15. Binary Logistic Model and Logistic Regression Flashcards
What is logistic regression?
It is a statistical analysis method to predict the binary outcome. It predicts a dependent variable by analysing the relationship between one or more independent variables.
What is a binary outcome variable?
When a response (y) is binary coded (e.g. yes or no)
Predictors can be continuous or categorical
What is binary logistic regression?
Binomial Logistic Regression is the statistical fitting of an s-curve logistic or logit function to a dataset in order to calculate the probability of the occurrence of a specific event, or Value to Predict, based on the values of a set of independent variables.
Why do we not use linear regression with a binary outcome variable?
Distributions of a residual would be bimodal
Variation of residuals would not be constant
Relation of X and Y is not linear
Probabilities wouldn’t be contained between 0 & 1
How does logistic regression solve the issues that occur in linear regression of a binary outcome?
The goal of logistic regression is to output values between 0 and 1, which can be interpreted as the probabilities of each example belonging to a particular class.
What function in r would be used to demonstrate binary logistic regression?
glm(y ~ x1 + x2, data = data, family = binomial)
What does the logistic regression model predict?
Predicts the probability that y = 1 (as y can either = 0 or 1)
What is the logistic regression model equation?
P(yi) = 1/ 1 + e - (B0 + B1xi1)
E = Exponential
B0 = Intercept
B1 = Capturing effect of x1 on outcome y
Why are odds and log odds important in logistic regression?
Log odds convert the Logistic Regression which is a probability-based model to a Likelihood–based model so it allows the estimation of model coefficients
Log Odds are equivalent to b0 + b1 + …..
What are odds and what is the odds equation?
Odds of event occurring = Ratio of the probability of event occurring to the probability of event not occurring
P(Y=1)/1-P(Y=1) can range from 0 to infinity
What are log odds and its equation?
Log odds are the natural logarithm of the odds
Logits correlate to an odd and a probability (e.g. -2.21 correlates to a 0.1 chance)

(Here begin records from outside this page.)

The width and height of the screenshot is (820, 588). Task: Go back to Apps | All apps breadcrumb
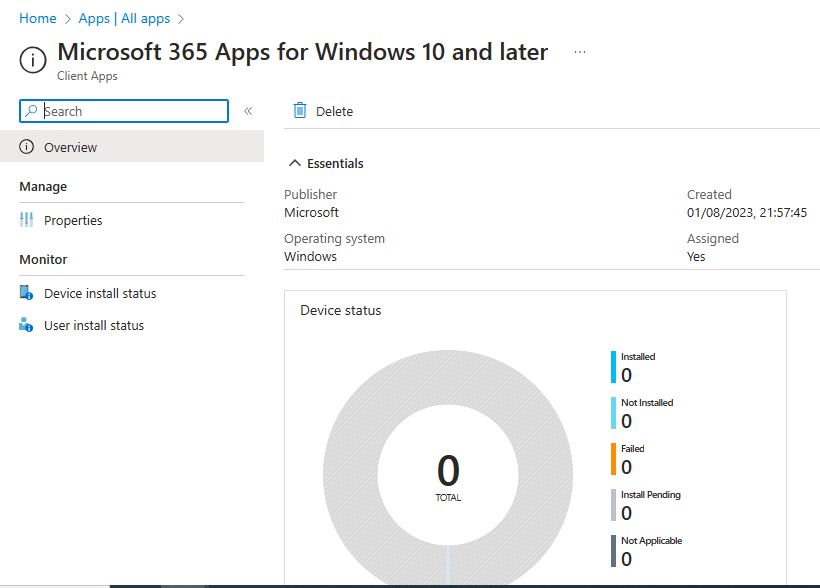click(x=125, y=18)
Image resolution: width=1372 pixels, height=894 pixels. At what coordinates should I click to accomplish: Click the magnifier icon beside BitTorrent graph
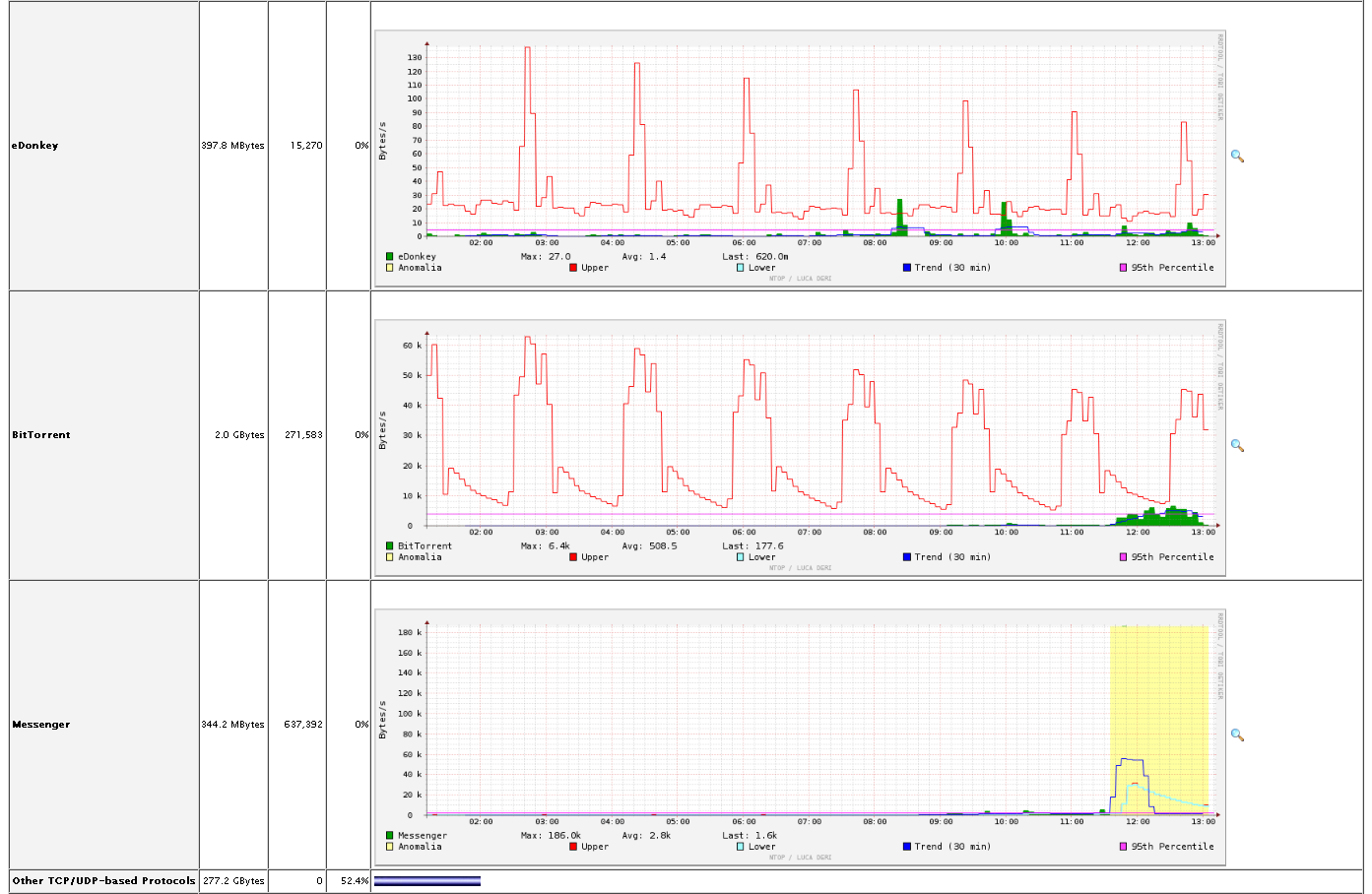click(x=1237, y=445)
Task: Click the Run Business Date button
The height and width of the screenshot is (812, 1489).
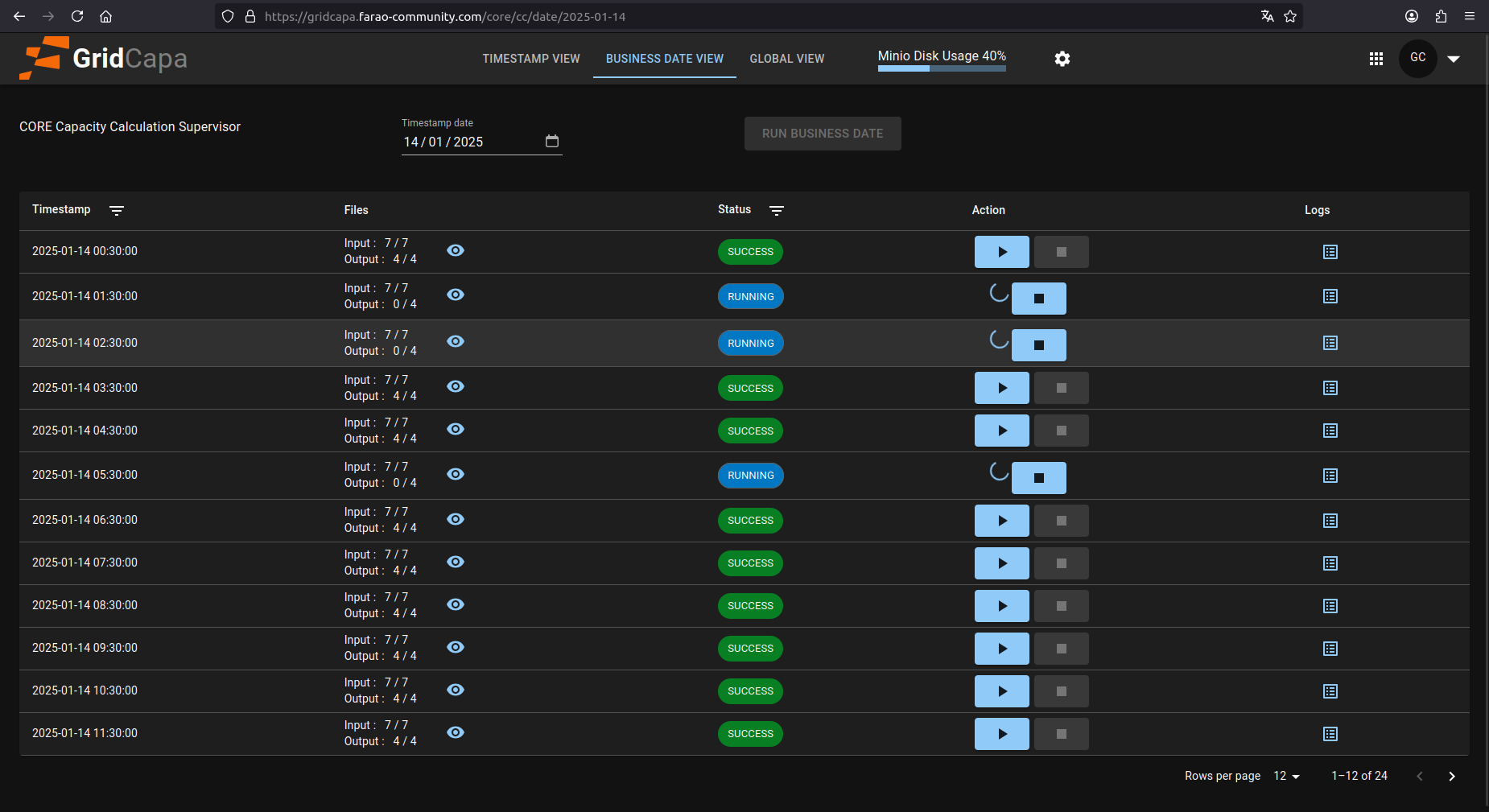Action: click(822, 134)
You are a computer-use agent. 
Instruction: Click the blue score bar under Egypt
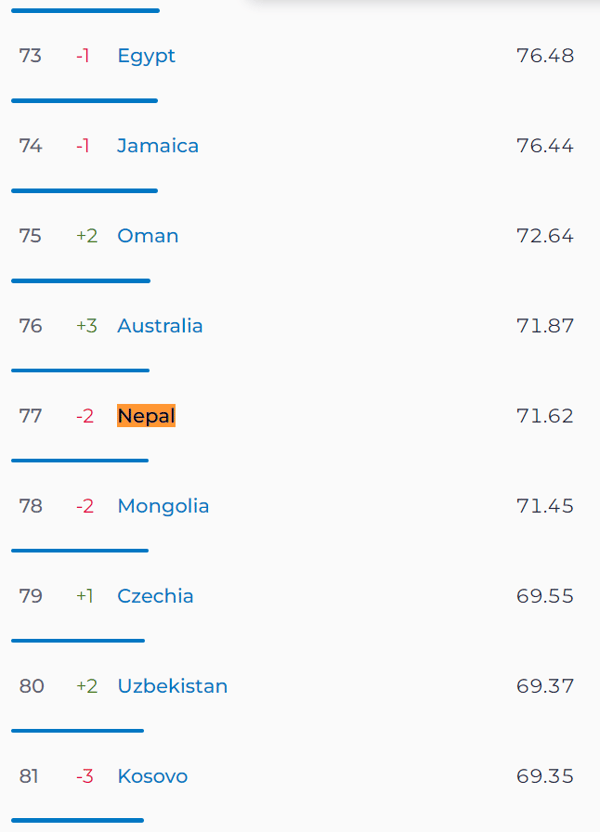[84, 100]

Every probability can be easily converted to log odds, by finding the odds ratio and taking the logarithm.
How can non-linear data be converted to make it linear?
- Convert to probability
- Get odds
- Take log odds
How are logistic regression coefficients estimated?
Logistic regression models are estimated using maximum likelihood estimation (MLE)
MLE finds the logistic regression coefficients that maximise the likelihood of the observed data having occurred
Larger log-likelihood values indicate poorer fitting models
How does the method of MLE differ the the method of least squares used in linear regression?
While least squares estimation minimises the SSE to find the coefficients for the line of best, MLE minimises the log-likelihood
What is the test used to evaluate our overall model in logistic regression?
Likelihood ratio test/ Chi-squared difference test
Compare our model to a baseline model with no predictors (null model)
Assess the improvement in fit